▶ _Описание задания_
В тексте об американских миллионерах замени «концерны» на «корпорации» и приведи заново отрывок от «Профессор Миллс обращает» до «общества о богачах.».

Профессор Миллс обращает внимание читателей на то обстоятельство, что все концерны, получившие военные заказы, пользовались самыми различными льготами, например первоочередностью при получении сырья, деталей машин и государственных кредитов, выгодными условиями амортизации, налоговыми льготами и т. д. После войны эти концерны могли приобретать в собственность предприятия, построенные за счет государства, причем на исключительно выгодных условиях.

Перемены

Однако вернемся к тем временам, с которых мы начали повествование, – к последним десятилетиям XIX века. Конечно же, нельзя ставить знак равенства между тогдашними богачами и нынешними миллиардерами. За прошедшие сто лет во многом изменились методы их действий, как изменилось и мнение общества о богачах.

Сто лет назад американские миллионеры почти не скрывали, что считают президентов и министров людьми, которые должны выполнять их указания. Ныне же зависимость Вашингтона от Уолл-стрита значительно более завуалирована. Сто лет назад случаи коррумпирования высших чиновников, конгрессменов и судей были широко распространенным и широко известным явлением. Сегодня случаи явной коррупции более редки и гораздо лучше замаскированы.

Сто лет назад между миллионерами – владельцами заводов и фабрик, железных дорог и банков – шла ожесточенная конкурентная борьба, в которой эти антагонисты не останавливались даже перед насильственными методами. Сегодня же в ходу, скорее, соглашения промышленников и финансистов о совместных действиях (разумеется, в ущерб обществу) Сто лет назад миллионеры открыто хвастались своим богатством, жили в роскоши, рекламировали свои дворцы и балы. Сегодня миллиардеры предпочитают избегать гласности, рекламы, охотнее всего играя роль «обыкновенных людей».

Сто лет назад пресса США не раз самым яростным образом выступала против миллионеров и их злоупотреблений. Сегодня американская пропаганда возносит хвалу миллиардерам и на все лады рекламирует созданные ими благотворительные фонды.

Благодаря всем этим переменам существенно изменилось и то, что американцы коротко называют image (дословно – облик, изображение, портрет) миллионеров. «Бароны-разбойники», как называли их прежде, преобразились в глазах так называемого среднего американца в «благодетелей» и «филантропов». Думается, нелишне уделить этой метаморфозе еще немного внимания, прежде чем набросать силуэты нескольких типичных миллионеров XIX века.

▶ _Фрагмент набора данных_

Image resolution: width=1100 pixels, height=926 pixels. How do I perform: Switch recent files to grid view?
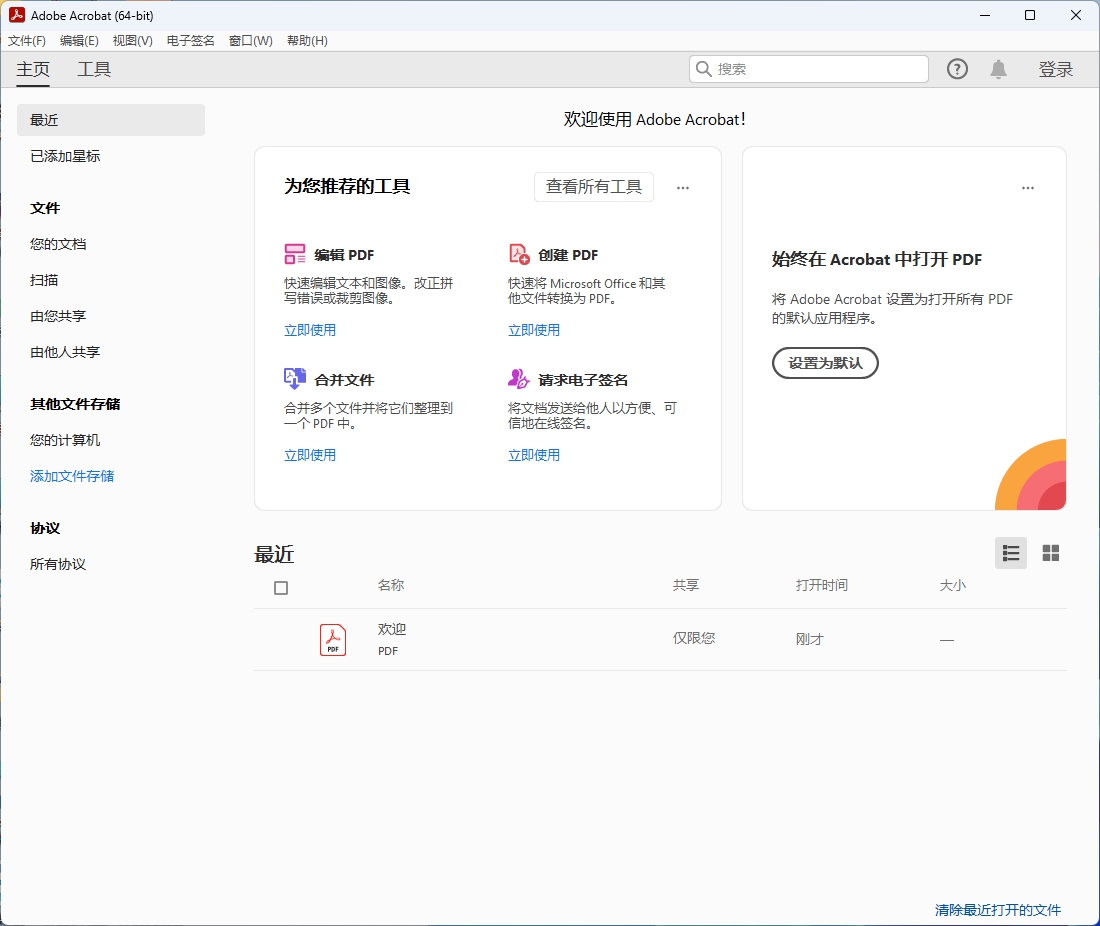(x=1051, y=553)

▶ _Решение_
Профессор Миллс обращает внимание читателей на то обстоятельство, что все корпорации, получившие военные заказы, пользовались самыми различными льготами, например первоочередностью при получении сырья, деталей машин и государственных кредитов, выгодными условиями амортизации, налоговыми льготами и т. д. После войны эти корпорации могли приобретать в собственность предприятия, построенные за счет государства, причем на исключительно выгодных условиях.

Перемены

Однако вернемся к тем временам, с которых мы начали повествование, – к последним десятилетиям XIX века. Конечно же, нельзя ставить знак равенства между тогдашними богачами и нынешними миллиардерами. За прошедшие сто лет во многом изменились методы их действий, как изменилось и мнение общества о богачах.